Problem description: Would you retype all of these records exactly?

------------------------------------

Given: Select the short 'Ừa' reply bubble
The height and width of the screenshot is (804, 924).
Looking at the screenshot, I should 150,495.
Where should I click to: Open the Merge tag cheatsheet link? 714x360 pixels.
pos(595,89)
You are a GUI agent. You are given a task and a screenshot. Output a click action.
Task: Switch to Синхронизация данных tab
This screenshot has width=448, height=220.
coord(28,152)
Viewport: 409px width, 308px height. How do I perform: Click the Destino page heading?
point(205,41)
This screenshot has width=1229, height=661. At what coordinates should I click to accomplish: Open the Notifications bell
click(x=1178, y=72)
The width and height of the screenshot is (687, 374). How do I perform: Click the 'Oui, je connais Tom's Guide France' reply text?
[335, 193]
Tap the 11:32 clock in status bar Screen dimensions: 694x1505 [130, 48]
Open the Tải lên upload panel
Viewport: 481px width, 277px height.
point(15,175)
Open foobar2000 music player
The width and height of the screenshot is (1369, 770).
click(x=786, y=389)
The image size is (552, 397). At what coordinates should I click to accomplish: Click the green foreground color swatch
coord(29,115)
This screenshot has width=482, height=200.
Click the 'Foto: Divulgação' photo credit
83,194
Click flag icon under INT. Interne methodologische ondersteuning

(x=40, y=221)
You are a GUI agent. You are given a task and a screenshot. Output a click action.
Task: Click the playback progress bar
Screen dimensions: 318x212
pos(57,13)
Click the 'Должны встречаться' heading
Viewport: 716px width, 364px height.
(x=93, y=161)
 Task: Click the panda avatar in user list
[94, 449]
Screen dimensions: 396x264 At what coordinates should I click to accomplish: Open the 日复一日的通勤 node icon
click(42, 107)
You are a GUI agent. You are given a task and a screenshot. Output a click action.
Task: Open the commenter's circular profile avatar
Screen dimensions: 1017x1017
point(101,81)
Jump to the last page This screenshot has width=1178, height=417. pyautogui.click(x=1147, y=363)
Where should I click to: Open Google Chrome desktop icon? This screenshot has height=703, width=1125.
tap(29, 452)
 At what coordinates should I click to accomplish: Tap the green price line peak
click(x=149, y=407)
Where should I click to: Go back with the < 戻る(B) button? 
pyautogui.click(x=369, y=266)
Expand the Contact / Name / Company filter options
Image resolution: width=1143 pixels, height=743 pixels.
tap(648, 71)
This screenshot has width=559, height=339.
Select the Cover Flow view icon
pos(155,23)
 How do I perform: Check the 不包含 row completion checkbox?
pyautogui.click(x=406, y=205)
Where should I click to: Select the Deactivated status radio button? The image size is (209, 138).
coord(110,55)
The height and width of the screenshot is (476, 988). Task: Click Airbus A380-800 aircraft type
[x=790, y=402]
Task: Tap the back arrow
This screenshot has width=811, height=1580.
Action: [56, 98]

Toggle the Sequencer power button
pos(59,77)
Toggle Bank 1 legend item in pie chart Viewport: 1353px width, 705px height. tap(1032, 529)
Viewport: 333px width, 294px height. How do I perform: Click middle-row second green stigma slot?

------------------------------------

Response:
Given: Select the short 'Ừa' reply bubble
The height and width of the screenshot is (804, 924).
Looking at the screenshot, I should 150,495.
Where should I click to: Open the Merge tag cheatsheet link? 714x360 pixels.
pos(595,89)
You are a GUI agent. You are given a task and a screenshot. Output a click action.
Task: Switch to Синхронизация данных tab
This screenshot has width=448, height=220.
coord(28,152)
Viewport: 409px width, 308px height. How do I perform: Click the Destino page heading?
point(205,41)
This screenshot has width=1229, height=661. At what coordinates should I click to accomplish: Open the Notifications bell
click(x=1178, y=72)
The width and height of the screenshot is (687, 374). How do I perform: Click the 'Oui, je connais Tom's Guide France' reply text?
[335, 193]
Tap the 11:32 clock in status bar Screen dimensions: 694x1505 [130, 48]
Open the Tải lên upload panel
Viewport: 481px width, 277px height.
point(15,175)
Open foobar2000 music player
The width and height of the screenshot is (1369, 770).
click(x=786, y=389)
The image size is (552, 397). At what coordinates should I click to accomplish: Click the green foreground color swatch
coord(29,115)
This screenshot has width=482, height=200.
Click the 'Foto: Divulgação' photo credit
83,194
Click flag icon under INT. Interne methodologische ondersteuning

(x=40, y=221)
You are a GUI agent. You are given a task and a screenshot. Output a click action.
Task: Click the playback progress bar
Screen dimensions: 318x212
pos(57,13)
Click the 'Должны встречаться' heading
Viewport: 716px width, 364px height.
(x=93, y=161)
 Task: Click the panda avatar in user list
[94, 449]
Screen dimensions: 396x264 At what coordinates should I click to accomplish: Open the 日复一日的通勤 node icon
click(42, 107)
You are a GUI agent. You are given a task and a screenshot. Output a click action.
Task: Open the commenter's circular profile avatar
Screen dimensions: 1017x1017
point(101,81)
Jump to the last page This screenshot has width=1178, height=417. pyautogui.click(x=1147, y=363)
Where should I click to: Open Google Chrome desktop icon? This screenshot has height=703, width=1125.
tap(29, 452)
 At what coordinates should I click to accomplish: Tap the green price line peak
click(x=149, y=407)
Where should I click to: Go back with the < 戻る(B) button? 
pyautogui.click(x=369, y=266)
Expand the Contact / Name / Company filter options
Image resolution: width=1143 pixels, height=743 pixels.
tap(648, 71)
This screenshot has width=559, height=339.
Select the Cover Flow view icon
pos(155,23)
 How do I perform: Check the 不包含 row completion checkbox?
pyautogui.click(x=406, y=205)
Where should I click to: Select the Deactivated status radio button? The image size is (209, 138).
coord(110,55)
The height and width of the screenshot is (476, 988). Task: Click Airbus A380-800 aircraft type
[x=790, y=402]
Task: Tap the back arrow
This screenshot has width=811, height=1580.
Action: [56, 98]

Toggle the Sequencer power button
pos(59,77)
Toggle Bank 1 legend item in pie chart Viewport: 1353px width, 705px height. tap(1032, 529)
Viewport: 333px width, 294px height. How do I perform: Click middle-row second green stigma slot?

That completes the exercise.